His return to the Senate after the failed presidential campaign was focused on rebuilding a broken personal image after accusations of plagiarism. The eight years that he led the Judiciary Committee cemented his reputation, but were accompanied by bitter controversy that has tarnished his legacy. The most controversial occurred in 1991, due to his performance during the Senate hearing of attorney Anita Hill. Hill accused then-Supreme Court nominee Clarence Thomas of sexual harassment, but the all-male panel -- chaired by Biden -- discredited her testimony, and the judge was confirmed. In 2019, shortly before launching his third presidential campaign, Biden called Hill to apologize, but Hill felt that this was not enough. "I'll be satisfied when I know there's real change," she proclaimed. 

In 2008, after thirty-six years in the Senate, the veteran politician launched his second presidential bid, and once again his words put an end to his executive ambitions. Describing the future President Obama as the "first conventional African-American who is articulate, bright, clean and attractive," the senator faced a wave of criticism that branded him a racist. Although Obama later downplayed his misguided words and Biden withdrew, his candidacy was already doomed to failure. Moreover, the African American had managed to attract minority voters while the Democratic establishment had opted for Hillary Clinton, leaving Biden without clear support. After a fifth place in the decisive Iowa caucus, Biden withdrew from the race to become the 47th Vice President under the Obama Administration. 

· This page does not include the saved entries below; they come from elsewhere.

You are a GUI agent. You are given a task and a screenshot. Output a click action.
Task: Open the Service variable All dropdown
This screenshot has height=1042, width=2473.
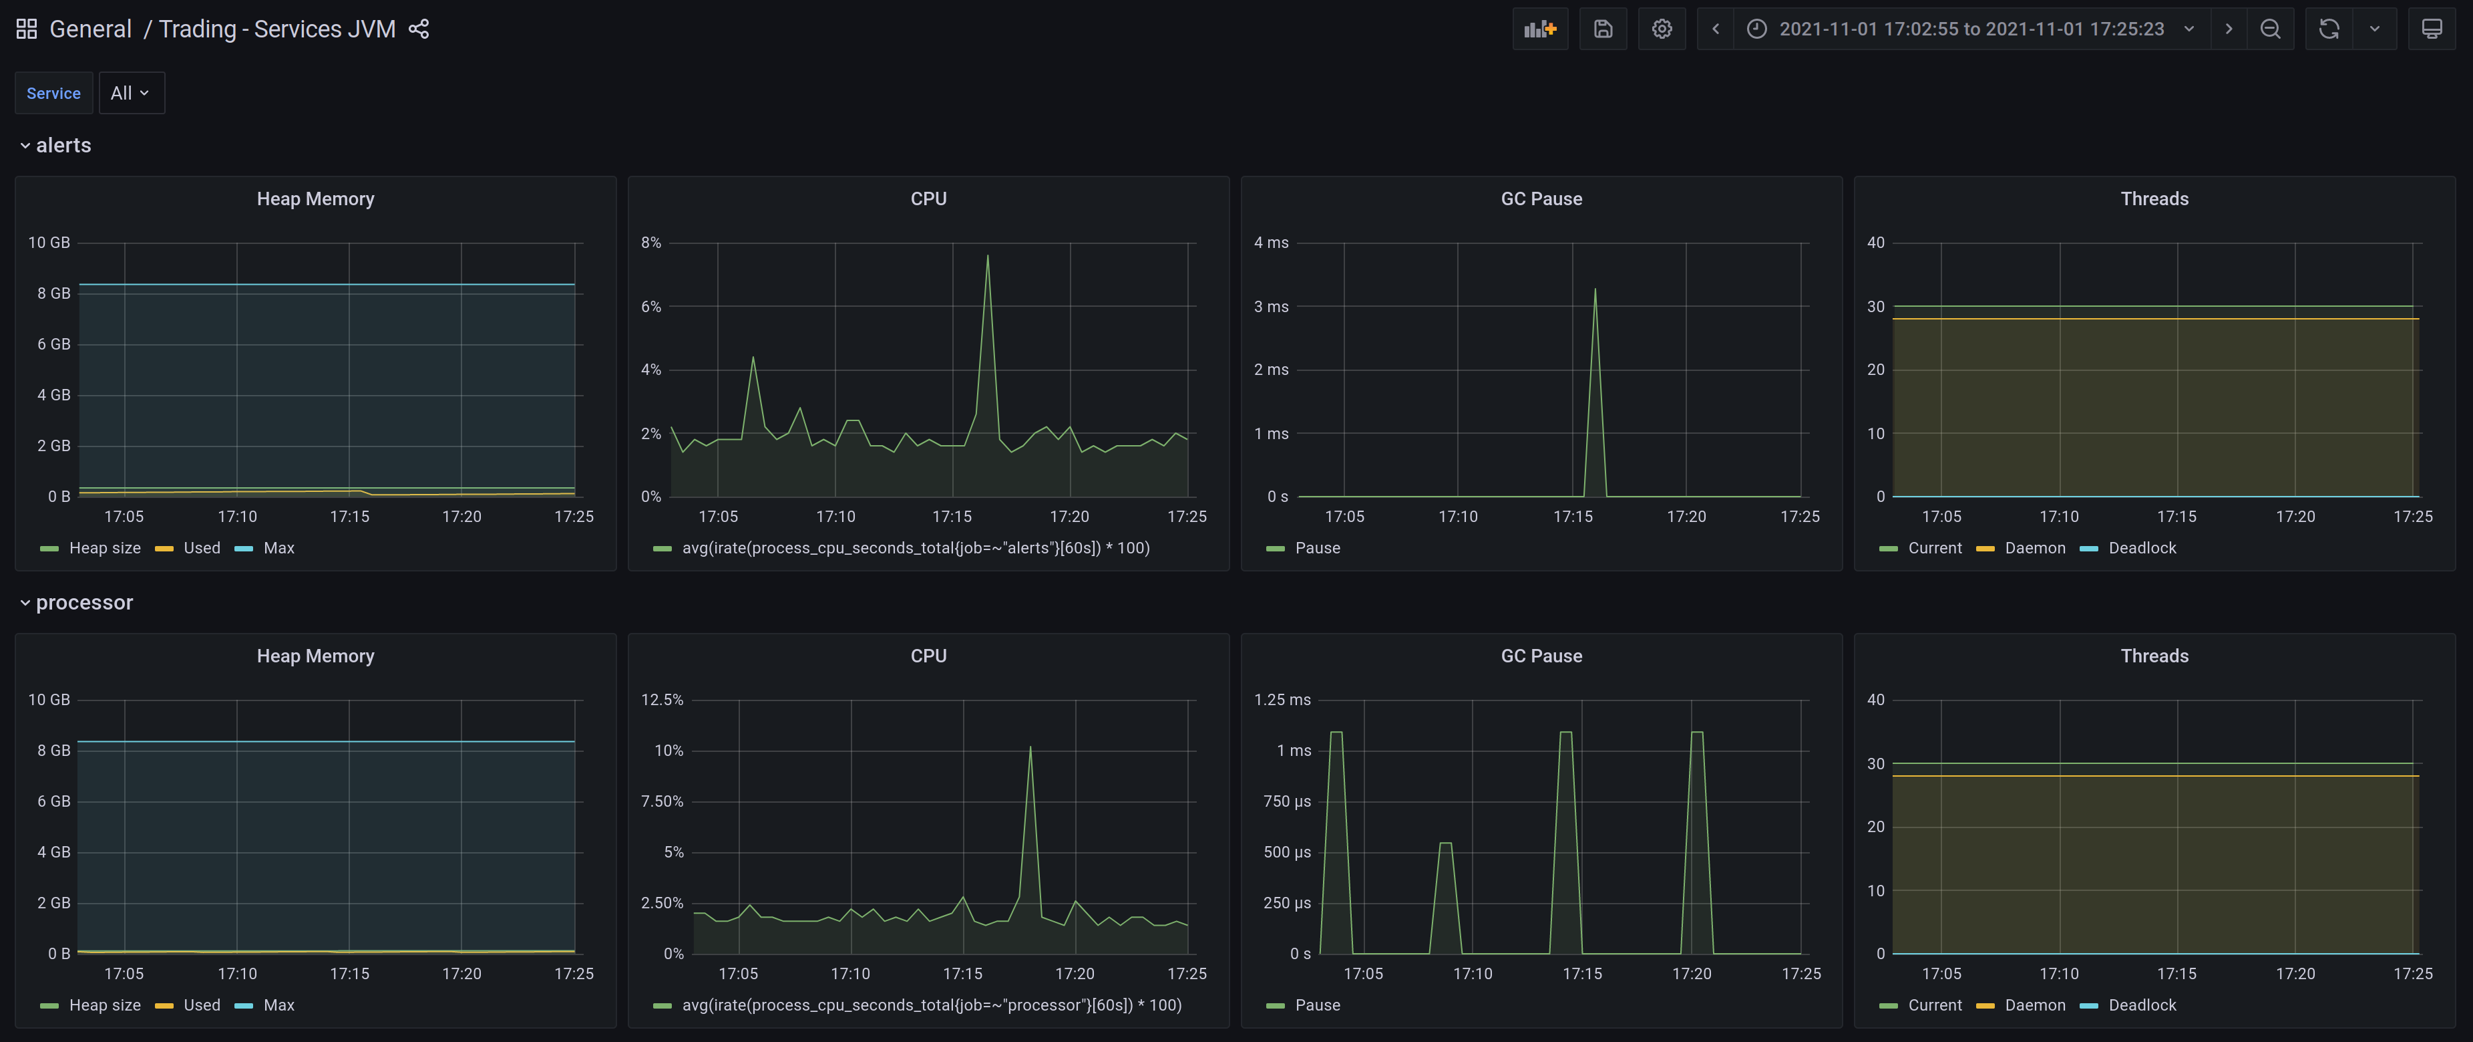coord(131,93)
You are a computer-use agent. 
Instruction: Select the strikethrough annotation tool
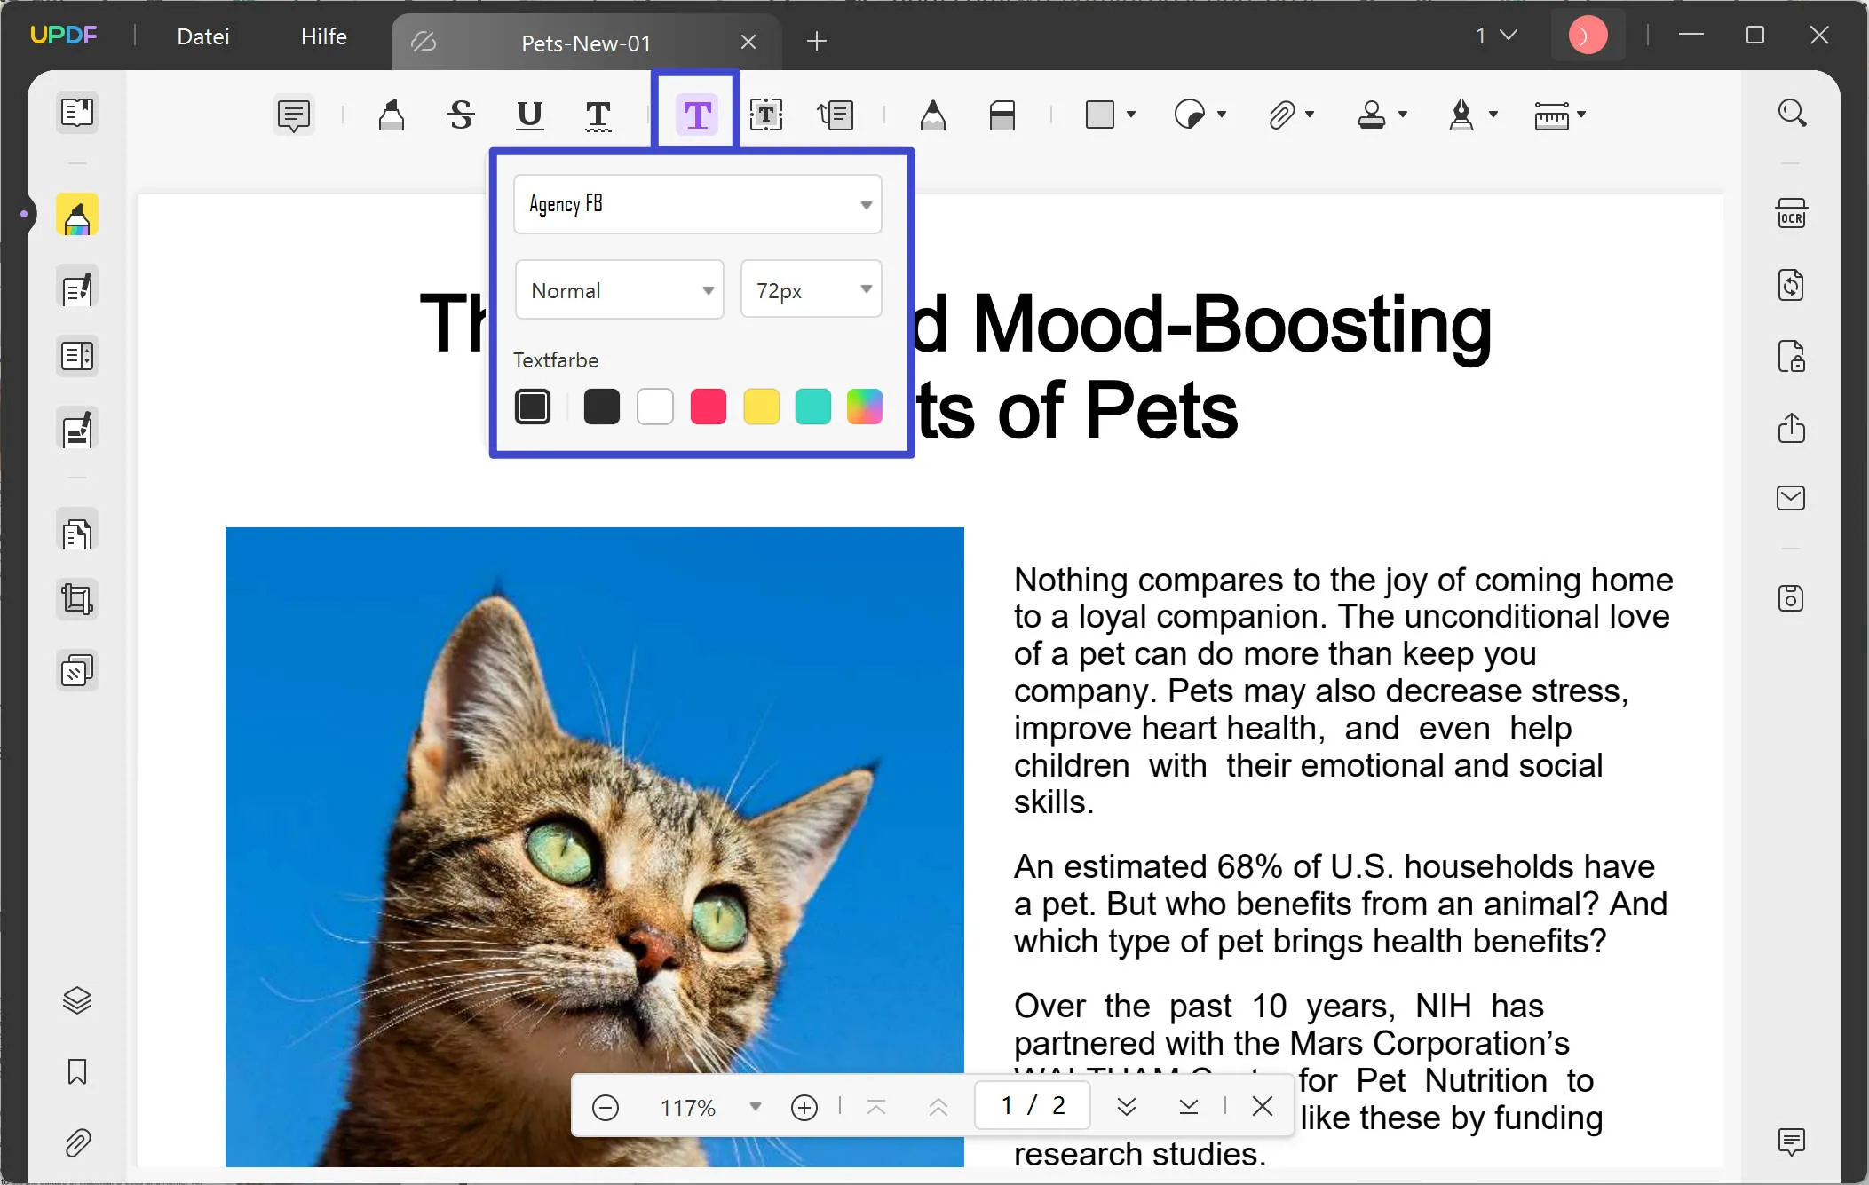(x=460, y=115)
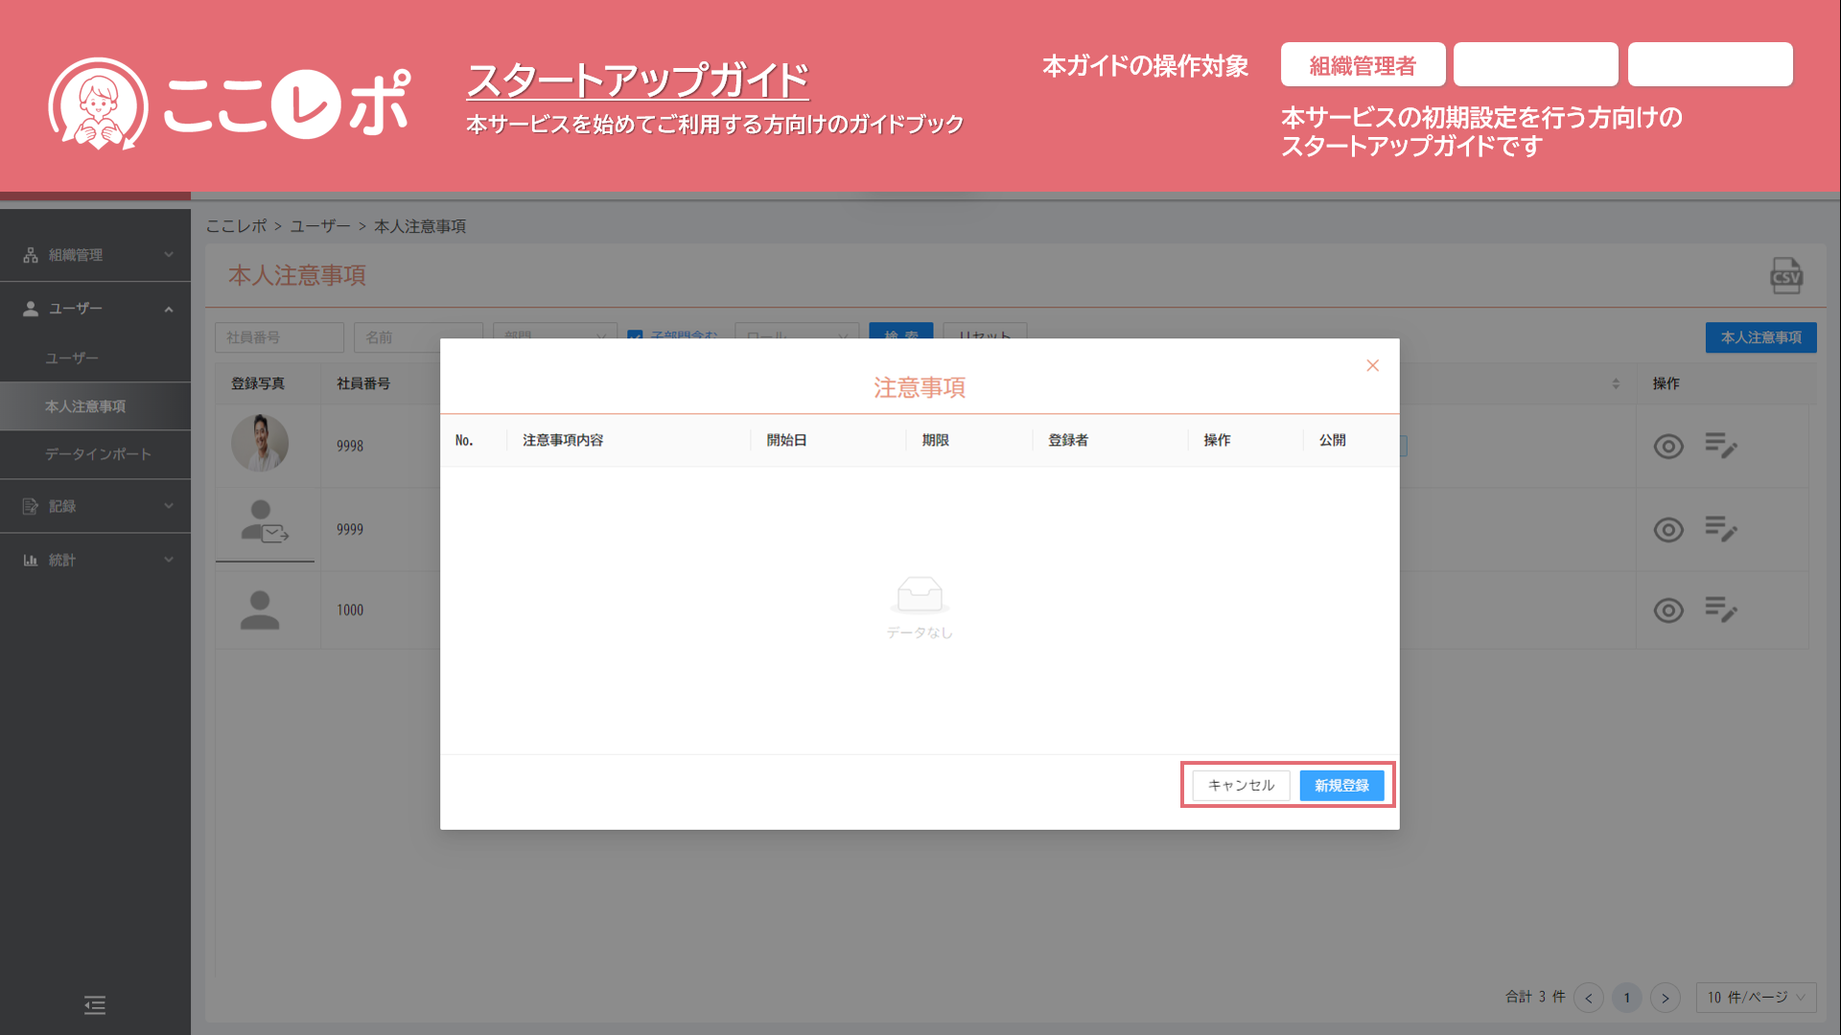
Task: Expand 統計 sidebar menu
Action: click(x=96, y=560)
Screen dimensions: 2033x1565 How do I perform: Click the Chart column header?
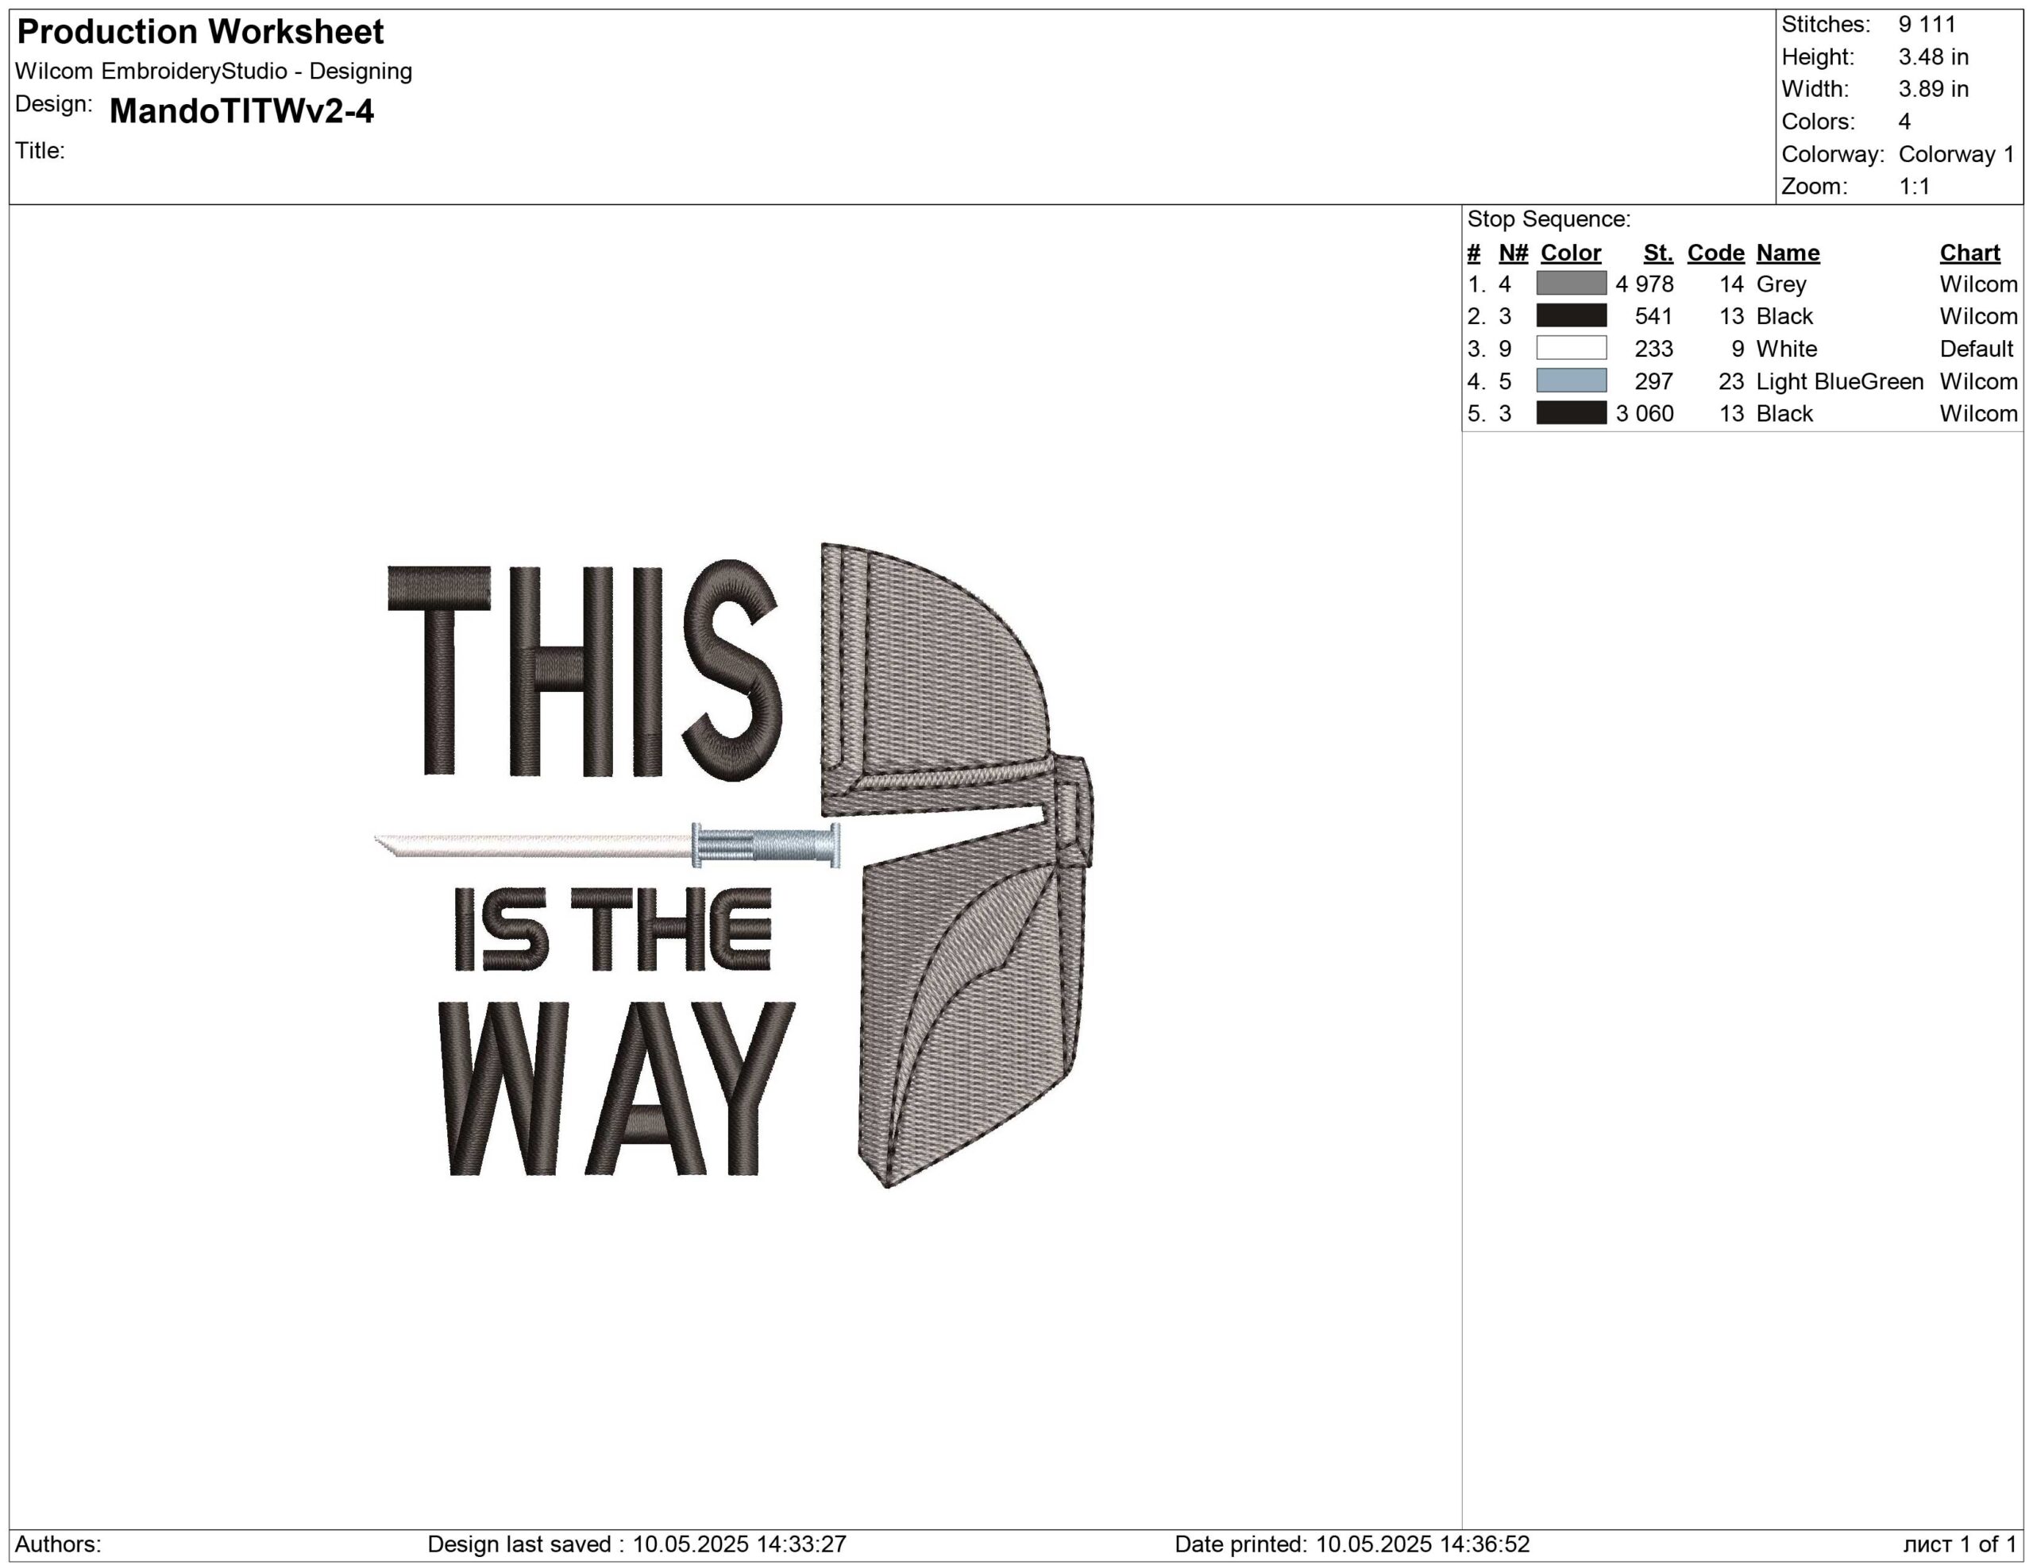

In the eight years he was in the White House, Biden established himself as an unquestionable and effective supporter of the president, and was responsible for negotiating various measures with Republicans in Congress. His bipartisan attitude was especially needed after the conservatives' victory in the House of Representatives in 2010 - which ended the Democratic trifecta - and in the Senate in 2014. Biden also championed social causes aligned with the interests of the progressive wing of the party. A clear example of this was his support for equal marriage before President Obama also decided in his favor. In short, Biden was able to build an independent image but close to his superior, a clear break with his Republican predecessor in office, Dick Cheney.

In 2016, the vice president declined to participate in a new primary process and took a position in favor of Clinton, again preferred by the establishment. A year before the election, his son Beau, firstborn and rising star in the party, had died, leaving him emotionally weakened for a new campaign. Moreover, the polls were not in his favor, and his popularity was lower than that of Clinton and Bernie Sanders, leading Democratic strategist David Plouffe to ask, "Do you really want this [his presidential campaign] to end up in a hotel room in Des Moines in third place behind Bernie Sanders?

Finally, 2020 seems to be the year in which his presidential ambitions could finally become a reality. Although he has not yet been confirmed as a Democratic presidential candidate - he must be appointed by the National Convention - the truth is that Biden remains the only candidate standing. With a message in favour of a return to normality outside the Trump Administration, the former vice president will try to rebuild the famous "Obama coalition" that brought the Democrats back to the White House in 2008. Biden may see the Republican's message as mere nonsense, but to rally the electorate in key states it is necessary to unite them around a common project that goes beyond the rejection of the current president. He has half a year left to convince people that the White House deserves Biden's return. Do Americans want a normalcy that they repudiated in 2016?